Begin at the top of the items and stop after the line that contains "will click(x=590, y=206).". Reproduce those lines, changing "Viewport" to "Window" and keeping everything else the same.

^^^^^^^^^^^^^^^^

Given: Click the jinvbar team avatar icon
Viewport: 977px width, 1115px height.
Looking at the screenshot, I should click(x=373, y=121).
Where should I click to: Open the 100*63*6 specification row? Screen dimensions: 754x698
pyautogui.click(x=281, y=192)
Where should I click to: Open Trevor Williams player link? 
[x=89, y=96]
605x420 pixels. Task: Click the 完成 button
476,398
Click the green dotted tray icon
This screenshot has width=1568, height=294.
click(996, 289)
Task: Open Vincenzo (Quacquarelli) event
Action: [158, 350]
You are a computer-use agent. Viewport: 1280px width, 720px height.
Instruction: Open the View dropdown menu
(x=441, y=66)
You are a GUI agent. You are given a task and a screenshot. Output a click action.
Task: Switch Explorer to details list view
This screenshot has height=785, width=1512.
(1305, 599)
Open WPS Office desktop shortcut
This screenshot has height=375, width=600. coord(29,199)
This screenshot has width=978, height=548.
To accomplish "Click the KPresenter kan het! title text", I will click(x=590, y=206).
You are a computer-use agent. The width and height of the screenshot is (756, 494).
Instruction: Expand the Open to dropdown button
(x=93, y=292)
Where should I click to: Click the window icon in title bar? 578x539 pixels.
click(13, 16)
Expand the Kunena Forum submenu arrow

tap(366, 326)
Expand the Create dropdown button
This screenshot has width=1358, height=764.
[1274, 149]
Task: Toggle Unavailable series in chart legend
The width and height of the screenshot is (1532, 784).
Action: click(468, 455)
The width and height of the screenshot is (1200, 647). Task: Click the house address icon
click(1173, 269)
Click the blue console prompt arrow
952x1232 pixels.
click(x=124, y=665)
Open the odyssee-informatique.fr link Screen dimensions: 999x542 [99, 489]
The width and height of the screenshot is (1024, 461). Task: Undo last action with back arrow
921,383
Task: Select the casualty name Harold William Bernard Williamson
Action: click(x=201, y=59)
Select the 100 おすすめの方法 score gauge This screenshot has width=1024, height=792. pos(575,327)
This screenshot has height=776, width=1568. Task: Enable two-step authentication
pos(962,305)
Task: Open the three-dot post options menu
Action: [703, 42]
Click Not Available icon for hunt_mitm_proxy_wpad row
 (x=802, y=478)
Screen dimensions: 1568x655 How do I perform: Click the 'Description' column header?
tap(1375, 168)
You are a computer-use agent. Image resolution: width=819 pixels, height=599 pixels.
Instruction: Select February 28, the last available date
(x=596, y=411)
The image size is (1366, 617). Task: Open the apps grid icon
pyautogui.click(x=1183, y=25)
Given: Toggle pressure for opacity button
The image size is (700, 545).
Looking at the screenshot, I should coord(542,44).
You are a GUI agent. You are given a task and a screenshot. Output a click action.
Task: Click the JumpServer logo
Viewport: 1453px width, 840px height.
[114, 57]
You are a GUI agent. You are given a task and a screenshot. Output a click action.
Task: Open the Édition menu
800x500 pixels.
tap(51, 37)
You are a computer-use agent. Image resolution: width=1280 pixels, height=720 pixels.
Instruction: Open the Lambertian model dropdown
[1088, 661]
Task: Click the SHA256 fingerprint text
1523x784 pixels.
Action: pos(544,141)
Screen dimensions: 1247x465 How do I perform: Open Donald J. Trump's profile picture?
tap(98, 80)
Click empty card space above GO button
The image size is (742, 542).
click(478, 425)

^^^^^^^^^^^^^^^^

» Output of the exercise:
Given: Click the jinvbar team avatar icon
Window: 977px width, 1115px height.
Looking at the screenshot, I should click(x=373, y=121).
Where should I click to: Open the 100*63*6 specification row? Screen dimensions: 754x698
pyautogui.click(x=281, y=192)
Where should I click to: Open Trevor Williams player link? 
[x=89, y=96]
605x420 pixels. Task: Click the 完成 button
476,398
Click the green dotted tray icon
This screenshot has width=1568, height=294.
click(996, 289)
Task: Open Vincenzo (Quacquarelli) event
Action: [158, 350]
You are a computer-use agent. Window: 1280px width, 720px height.
Instruction: Open the View dropdown menu
(x=441, y=66)
You are a GUI agent. You are given a task and a screenshot. Output a click action.
Task: Switch Explorer to details list view
This screenshot has height=785, width=1512.
(1305, 599)
Open WPS Office desktop shortcut
This screenshot has height=375, width=600. coord(29,199)
This screenshot has width=978, height=548.
To accomplish "Click the KPresenter kan het! title text", I will click(x=590, y=206).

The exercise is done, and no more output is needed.